Thousands of babies born each year in the UK fail to develop normally because of errors in their genetic makeup. Currently, diagnosis is restricted to a small minority of children and requires the clinician to recognise the appearance of the child and the pattern of symptoms, supplemented by the use of microscopes to identify large rearrangements of the genetic material in chromosomes.
Research shows that the latest molecular testing methods identify previously undetectable changes in chromosomes allowing new diagnoses to be made. However, clinical use is hampered by the limited availability and inconsistent application of these technologies, and by lack of basic knowledge to link genetic changes directly to symptoms. The consequence is that clinical diagnoses remain impossible except for a small number of children.
Dr Nigel Carter of the Wellcome Trust Sanger Institute and colleagues propose to apply state of the art genetic sequencing and molecular testing to 12 000 UK children with abnormal development. The results will provide a unique online catalogue of genetic changes linked to symptoms that will enable clinicians to diagnose developmental disorders. Furthermore, they will design more efficient and cheaper diagnostic assays for relevant genetic testing to be offered to all such patients in the UK and so transform clinical practice for children with abnormal development.
Cancer is caused by the accumulation of genetic damage (mutations) in cells within a particular organ. These mutations are only found in the cancerous cells and therefore could be used to track the malignancy during treatment. Advances in DNA sequencing allow the high-throughput identification of these mutations from any cancer sample in a clinically relevant time-frame. As tumour cells die, they release their DNA into the bloodstream.

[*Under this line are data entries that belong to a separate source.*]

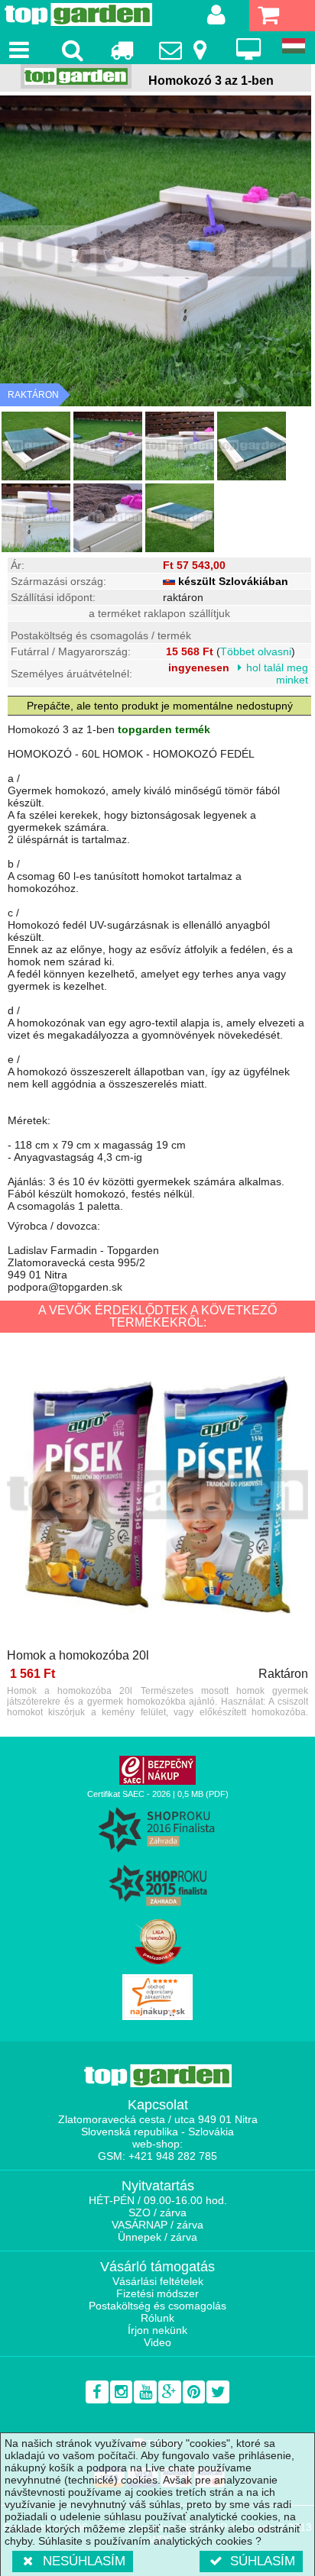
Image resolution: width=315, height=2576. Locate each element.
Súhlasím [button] (262, 2561)
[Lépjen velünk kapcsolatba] (185, 49)
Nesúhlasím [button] (84, 2561)
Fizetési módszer (157, 2293)
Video (157, 2342)
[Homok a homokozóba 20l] (157, 1495)
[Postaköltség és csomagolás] (121, 49)
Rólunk (157, 2318)
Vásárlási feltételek (157, 2281)
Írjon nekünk (157, 2330)
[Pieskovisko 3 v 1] (36, 446)
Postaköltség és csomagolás (157, 2306)
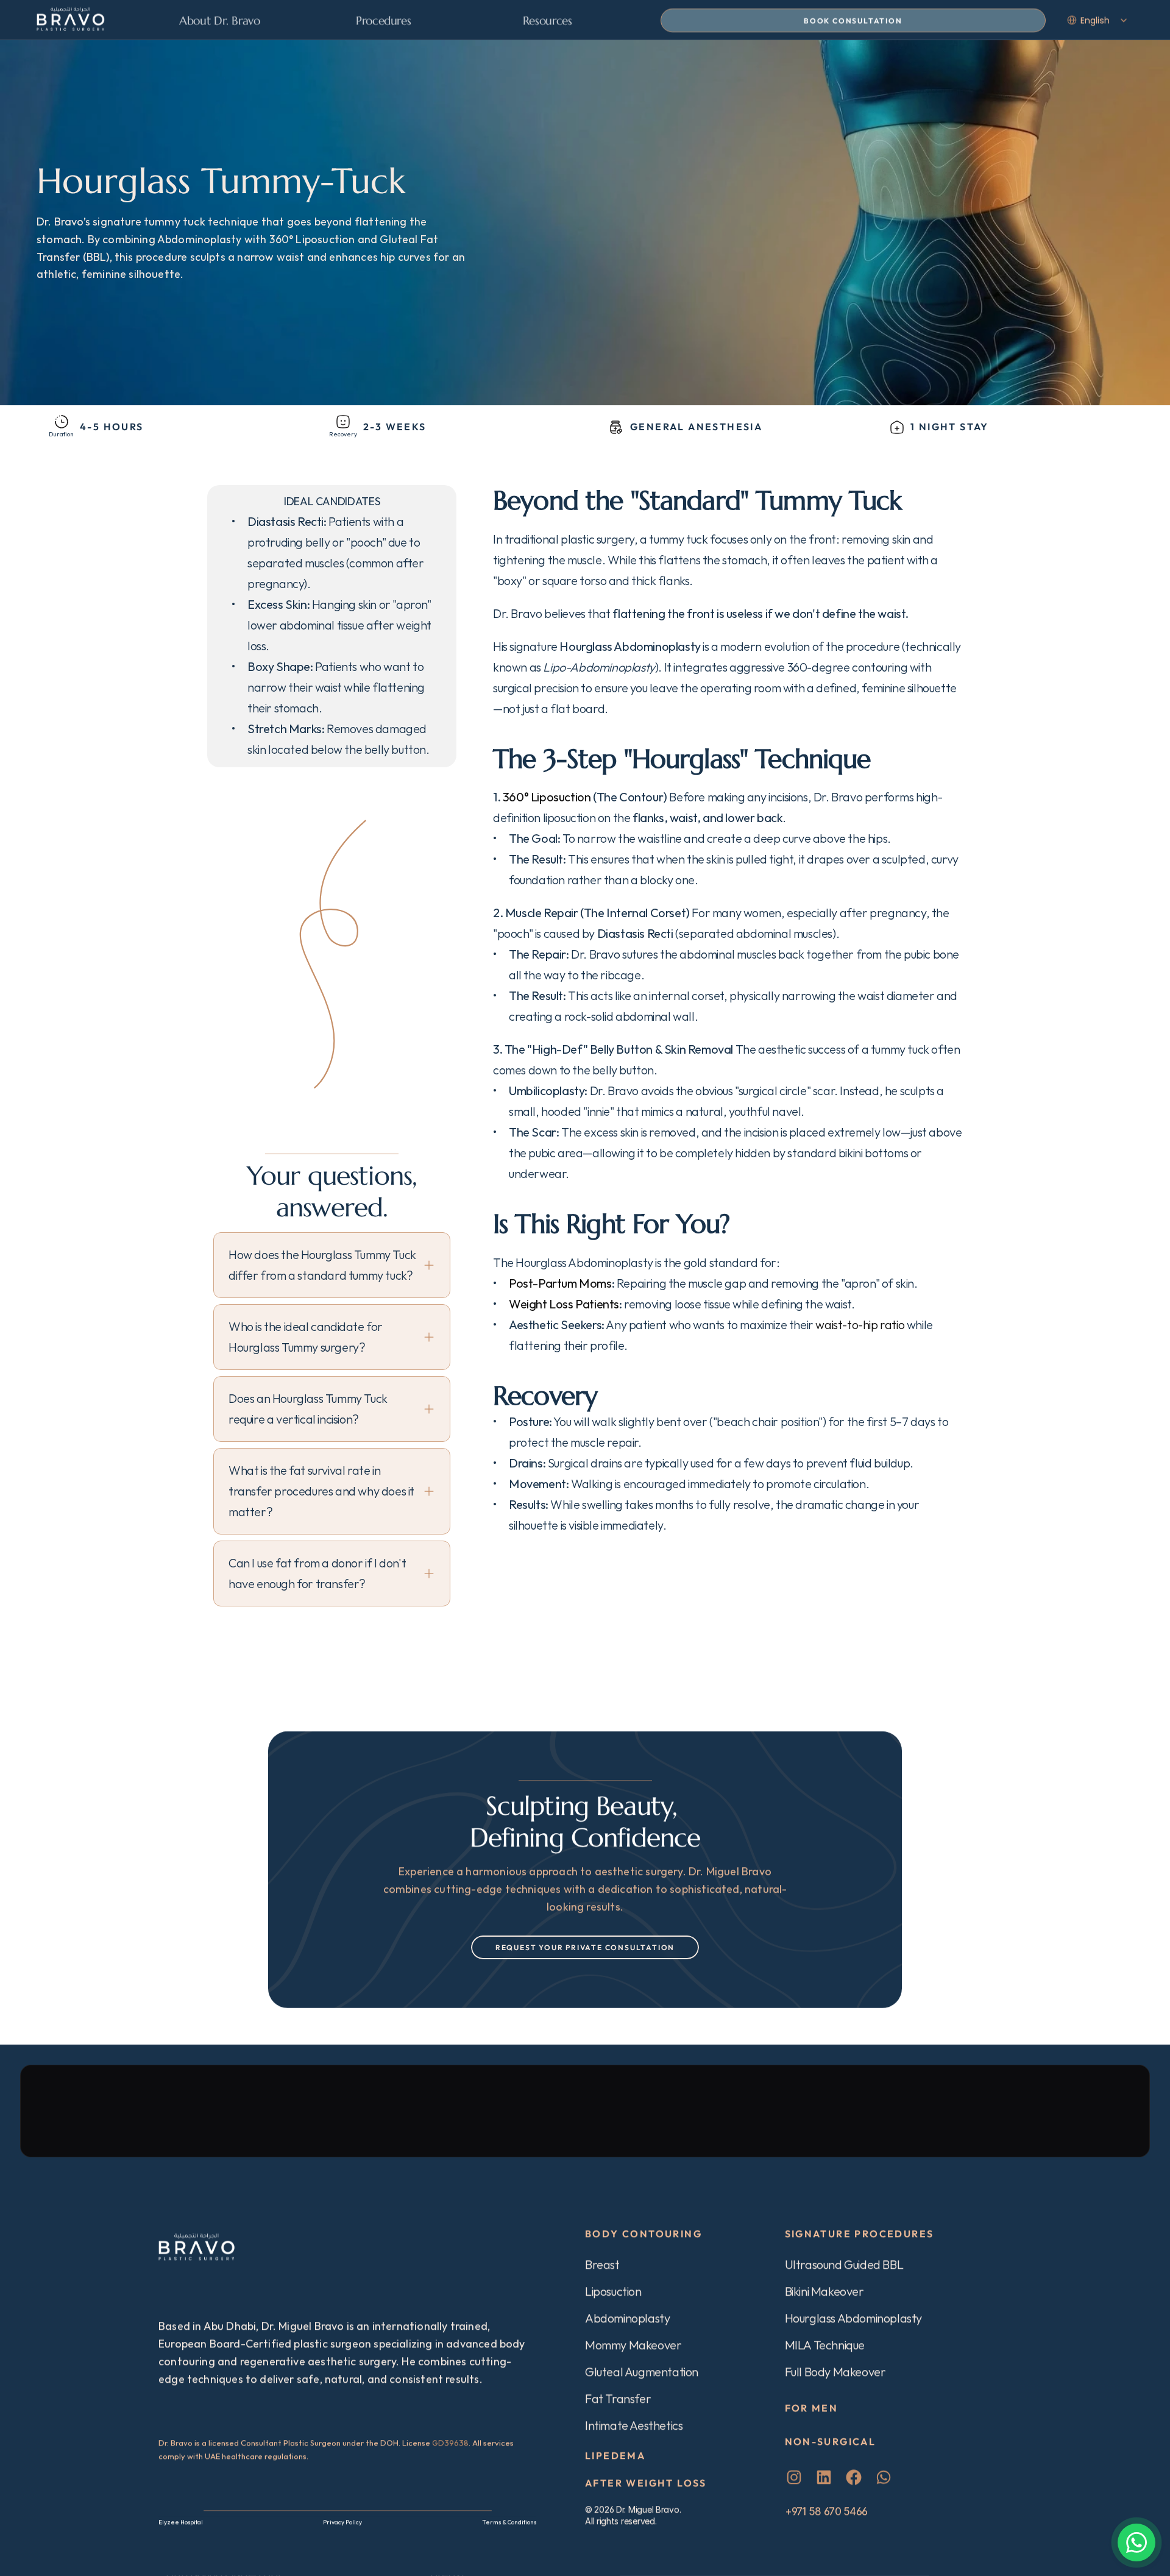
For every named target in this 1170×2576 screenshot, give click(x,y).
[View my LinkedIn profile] (824, 2477)
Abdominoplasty (627, 2318)
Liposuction (613, 2291)
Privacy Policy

Dr Peter Campbell, Wellcome Trust Sanger Institute and colleagues propose to use the new generation of genetic sequencing technologies to identify a particular class of mutations caused by the abnormal rearrangement of chromosomes in patients with breast cancer and colorectal cancer.
From these rearrangements, the team will develop assays to detect DNA from each patient's cancer that has been released into the bloodstream. Such assays will be highly specific (minimal risk of falsely positive results) and sensitive (capable of detecting one copy of tumour DNA in many millilitres of blood). The programme will measure the amount of disease using blood samples collected before surgery, after surgery, during chemotherapy and at regular time-points post-therapy. Dr Campbell and colleagues will therefore be able to assess the ability of this approach to identify high-risk patients before treatment begins, to monitor response to treatment and to predict cancer relapse before it is clinically apparent.